# Task prompt
Every single entry must be restated word for word.

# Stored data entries
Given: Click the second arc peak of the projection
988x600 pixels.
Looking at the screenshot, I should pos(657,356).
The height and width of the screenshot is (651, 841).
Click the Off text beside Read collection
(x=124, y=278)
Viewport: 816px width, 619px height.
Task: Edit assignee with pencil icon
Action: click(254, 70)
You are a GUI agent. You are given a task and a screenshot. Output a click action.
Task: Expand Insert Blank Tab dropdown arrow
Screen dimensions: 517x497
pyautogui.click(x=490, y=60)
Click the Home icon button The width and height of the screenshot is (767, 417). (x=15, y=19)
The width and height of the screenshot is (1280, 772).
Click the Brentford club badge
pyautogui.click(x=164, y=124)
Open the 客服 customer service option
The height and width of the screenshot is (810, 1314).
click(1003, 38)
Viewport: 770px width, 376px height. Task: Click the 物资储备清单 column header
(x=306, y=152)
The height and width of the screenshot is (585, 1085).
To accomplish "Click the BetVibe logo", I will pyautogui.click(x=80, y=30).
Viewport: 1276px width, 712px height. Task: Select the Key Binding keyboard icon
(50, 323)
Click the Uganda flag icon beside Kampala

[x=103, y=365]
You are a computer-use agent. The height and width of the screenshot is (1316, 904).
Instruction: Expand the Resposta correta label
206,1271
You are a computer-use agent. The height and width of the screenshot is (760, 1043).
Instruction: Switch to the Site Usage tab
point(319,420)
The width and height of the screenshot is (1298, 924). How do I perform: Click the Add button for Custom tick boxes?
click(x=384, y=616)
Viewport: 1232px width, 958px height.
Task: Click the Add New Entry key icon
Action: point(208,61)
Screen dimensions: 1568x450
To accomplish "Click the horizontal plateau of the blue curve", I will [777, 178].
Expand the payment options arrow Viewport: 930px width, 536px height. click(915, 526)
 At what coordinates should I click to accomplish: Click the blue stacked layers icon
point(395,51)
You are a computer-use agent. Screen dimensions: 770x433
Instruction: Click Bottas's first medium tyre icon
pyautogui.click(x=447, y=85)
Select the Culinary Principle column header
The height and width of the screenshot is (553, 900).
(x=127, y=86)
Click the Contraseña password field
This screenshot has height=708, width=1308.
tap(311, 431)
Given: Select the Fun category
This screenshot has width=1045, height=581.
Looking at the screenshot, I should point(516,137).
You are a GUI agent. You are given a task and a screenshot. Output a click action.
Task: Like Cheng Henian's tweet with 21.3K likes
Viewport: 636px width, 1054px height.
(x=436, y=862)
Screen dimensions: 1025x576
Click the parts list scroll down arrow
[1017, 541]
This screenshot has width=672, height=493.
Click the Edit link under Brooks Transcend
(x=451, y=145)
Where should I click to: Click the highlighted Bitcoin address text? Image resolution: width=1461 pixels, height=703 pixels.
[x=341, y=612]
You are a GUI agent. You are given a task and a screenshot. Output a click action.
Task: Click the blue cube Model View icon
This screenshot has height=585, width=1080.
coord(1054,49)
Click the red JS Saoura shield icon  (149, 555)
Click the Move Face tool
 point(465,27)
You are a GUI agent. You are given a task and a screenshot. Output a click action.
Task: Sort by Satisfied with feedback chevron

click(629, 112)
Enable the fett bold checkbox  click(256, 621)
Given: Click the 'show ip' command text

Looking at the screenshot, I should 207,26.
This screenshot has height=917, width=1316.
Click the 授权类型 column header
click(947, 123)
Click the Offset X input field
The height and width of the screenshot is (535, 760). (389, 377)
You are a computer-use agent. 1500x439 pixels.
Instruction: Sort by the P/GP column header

# Completed task
Given: Click the second arc peak of the projection
988x600 pixels.
Looking at the screenshot, I should pos(657,356).
The height and width of the screenshot is (651, 841).
Click the Off text beside Read collection
(x=124, y=278)
Viewport: 816px width, 619px height.
Task: Edit assignee with pencil icon
Action: click(254, 70)
You are a GUI agent. You are given a task and a screenshot. Output a click action.
Task: Expand Insert Blank Tab dropdown arrow
Screen dimensions: 517x497
pyautogui.click(x=490, y=60)
Click the Home icon button The width and height of the screenshot is (767, 417). (x=15, y=19)
The width and height of the screenshot is (1280, 772).
Click the Brentford club badge
pyautogui.click(x=164, y=124)
Open the 客服 customer service option
The height and width of the screenshot is (810, 1314).
click(1003, 38)
Viewport: 770px width, 376px height. Task: Click the 物资储备清单 column header
(x=306, y=152)
The height and width of the screenshot is (585, 1085).
To accomplish "Click the BetVibe logo", I will pyautogui.click(x=80, y=30).
Viewport: 1276px width, 712px height. Task: Select the Key Binding keyboard icon
(50, 323)
Click the Uganda flag icon beside Kampala

[x=103, y=365]
You are a computer-use agent. The height and width of the screenshot is (1316, 904).
Instruction: Expand the Resposta correta label
206,1271
You are a computer-use agent. The height and width of the screenshot is (760, 1043).
Instruction: Switch to the Site Usage tab
point(319,420)
The width and height of the screenshot is (1298, 924). How do I perform: Click the Add button for Custom tick boxes?
click(x=384, y=616)
Viewport: 1232px width, 958px height.
Task: Click the Add New Entry key icon
Action: point(208,61)
Screen dimensions: 1568x450
To accomplish "Click the horizontal plateau of the blue curve", I will [777, 178].
Expand the payment options arrow Viewport: 930px width, 536px height. click(915, 526)
 At what coordinates should I click to accomplish: Click the blue stacked layers icon
point(395,51)
You are a computer-use agent. Screen dimensions: 770x433
Instruction: Click Bottas's first medium tyre icon
pyautogui.click(x=447, y=85)
Select the Culinary Principle column header
The height and width of the screenshot is (553, 900).
(x=127, y=86)
Click the Contraseña password field
This screenshot has height=708, width=1308.
tap(311, 431)
Given: Select the Fun category
This screenshot has width=1045, height=581.
Looking at the screenshot, I should point(516,137).
You are a GUI agent. You are given a task and a screenshot. Output a click action.
Task: Like Cheng Henian's tweet with 21.3K likes
Viewport: 636px width, 1054px height.
(x=436, y=862)
Screen dimensions: 1025x576
Click the parts list scroll down arrow
[1017, 541]
This screenshot has width=672, height=493.
Click the Edit link under Brooks Transcend
(x=451, y=145)
Where should I click to: Click the highlighted Bitcoin address text? Image resolution: width=1461 pixels, height=703 pixels.
[x=341, y=612]
You are a GUI agent. You are given a task and a screenshot. Output a click action.
Task: Click the blue cube Model View icon
This screenshot has height=585, width=1080.
coord(1054,49)
Click the red JS Saoura shield icon  (149, 555)
Click the Move Face tool
 point(465,27)
You are a GUI agent. You are given a task and a screenshot. Output a click action.
Task: Sort by Satisfied with feedback chevron

click(629, 112)
Enable the fett bold checkbox  click(256, 621)
Given: Click the 'show ip' command text

Looking at the screenshot, I should 207,26.
This screenshot has height=917, width=1316.
Click the 授权类型 column header
click(947, 123)
Click the Offset X input field
The height and width of the screenshot is (535, 760). (389, 377)
You are a computer-use agent. 1500x439 pixels.
Instruction: Sort by the P/GP column header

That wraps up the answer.